Kostenlose Girokonten werden in Hamburg gut angenommen
Hamburg. Die Situation ist etwas bizarr: Die mit Staatsgeldern gerettete Commerzbank ist in einer schwierigen Situation. Sie macht kaum Gewinn, 4000 bis 6000 Stellen sollen gestrichen werden, und die Gewerkschaft droht gar mit Streik. Doch in Hamburg gibt sich die Führungsmannschaft sehr angriffslustig. Nach Frankfurt ist die Hansestadt mit 2650 Mitarbeitern und einem Geschäftsvolumen von 55 Milliarden Euro der zweitgrößte Standort.
Der Tenor ist: An Geld mangelt es uns nicht. So soll das Firmenkundengeschäft, dass in der Mittelstandsbank der Commerzbank zusammengefasst ist, weiter ausgebaut werden. "Vor allem lokalen und regionalen Wettbewerbern wollen wir hier ordentlich Konkurrenz machen", sagt Uwe Borges, Vorsitzender der Geschäftsleitung Hamburg und zuständig für Firmenkunden. Er spricht von Volksbanken und Sparkassen, "die nicht in der Lage sind, die Risiken von Auslandsgeschäften vernünftig abzusichern". Die Bank verweist auf ihre vielen Auslandsniederlassungen. "Hier haben wir ein Alleinstellungsmerkmal", sagt Johannes Anschott, der für die Großkunden zuständig ist.
Die Offensive zielt auf Hamburger Sparkasse, HSH Nordbank und Hamburger Volksbank.

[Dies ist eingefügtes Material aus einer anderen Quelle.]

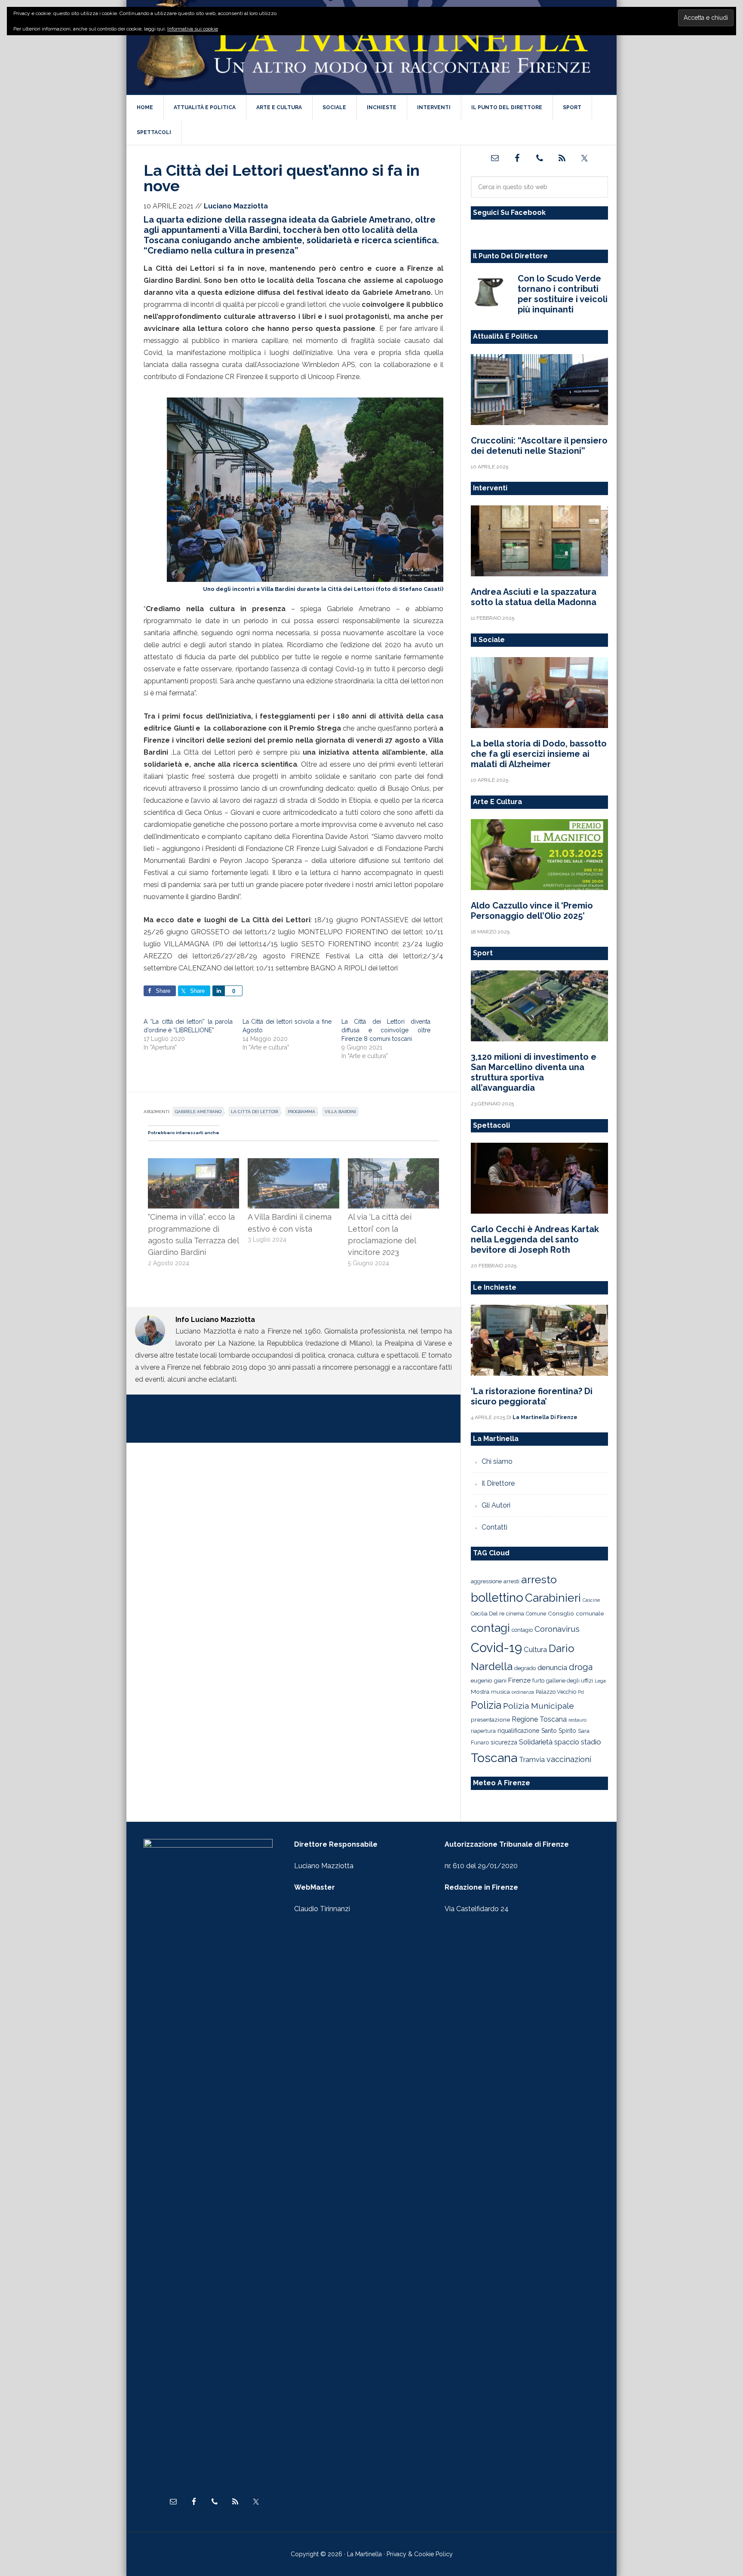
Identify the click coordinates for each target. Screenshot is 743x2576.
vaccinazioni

Denn die Commerzbank will ihren Marktanteil bei Firmenkunden mit einem Umsatz zwischen 2,5 und 12,5 Millionen Euro ausweiten. Der Anteil dieser Kundengruppe soll sich bis zum Jahr 2016 auf zwölf Prozent verdoppeln, kündigt Borges an.
Die Hamburger Institute reagierten gelassen, wie eine Umfrage des Abendblatts zeigt. "Mit rund 60.000 Kunden sind wir der wichtigste Partner des Mittelstandes - vom Existenzgründer bis hin zu großen mittelständischen Unternehmen", sagt Haspa-Sprecherin Stefanie von Carlsburg. "Gerade diese Kundengruppe, die die Commerzbank jetzt anpeilt, legt sehr viel Wert auf eine langfristige und berechenbare Kundenbeziehung. Deshalb bleibe ich gelassen", sagt Reiner Brüggestrat, Vorstandssprecher der Hamburger Volksbank. Obwohl er die Hamburger Kollegen schätzt, verweist er darauf, dass sich die Ausrichtung der Bank auch schnell wieder ändern kann. "Die Strategie der Commerzbank wird nicht in Hamburg gemacht", sagt Brüggestrat.
2012 wuchs das Kreditgeschäft im Firmenkundenbereich um fünf Prozent auf rund 4,5 Milliarden Euro. Zusammen mit den aus Hamburg betreuten 150 Großkunden beträgt der Kreditbestand 13,5 Milliarden Euro. Im Privatkundengeschäft setzt die Commerzbank auf ihr kostenloses Girokonto. Netto konnten 6500 Neukunden im Großraum Hamburg gewonnen werden. Insgesamt hat die Bank hier 371.000 Privatkunden, die in 63 Filialen betreut werden. "Ein Rückzug aus der Fläche ist nicht geplant", sagt Nils Hoffmann, Vorsitzender der Geschäftsleitung und zuständig für Privat- und Geschäftskunden. "Denn 70 Prozent der Kunden wollen eine Filiale in ihrer Nähe." Zum geplanten Personalabbau machte er keine Angaben. "Die Auswirkungen auf die einzelnen Standorte stehen noch nicht fest", sagt er.
Das Neugeschäft für Baufinanzierungen profitiert von einer neuen anbieterunabhängigen Finanzierungsplattform. "Wir bieten dem Kunden die besten Konditionen verschiedener Anbieter und nicht nur unsere eigenen", sagt Hoffmann. Das Neugeschäft in diesem Bereich stieg um satte 20 Prozent. Vergeben wurden im Großraum Hamburg im vergangenen Jahr Immobilienfinanzierungen für insgesamt 540 Millionen Euro.